Return all of the entries, keeping every word and mark as it is.

Materials provided:
%%
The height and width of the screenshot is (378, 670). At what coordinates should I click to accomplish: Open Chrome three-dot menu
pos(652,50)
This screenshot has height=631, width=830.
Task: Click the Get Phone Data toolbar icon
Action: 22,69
%%
Your solution:
The height and width of the screenshot is (378, 670). At what coordinates should I click to accomplish: Open Chrome three-dot menu
pos(652,50)
This screenshot has height=631, width=830.
Task: Click the Get Phone Data toolbar icon
Action: 22,69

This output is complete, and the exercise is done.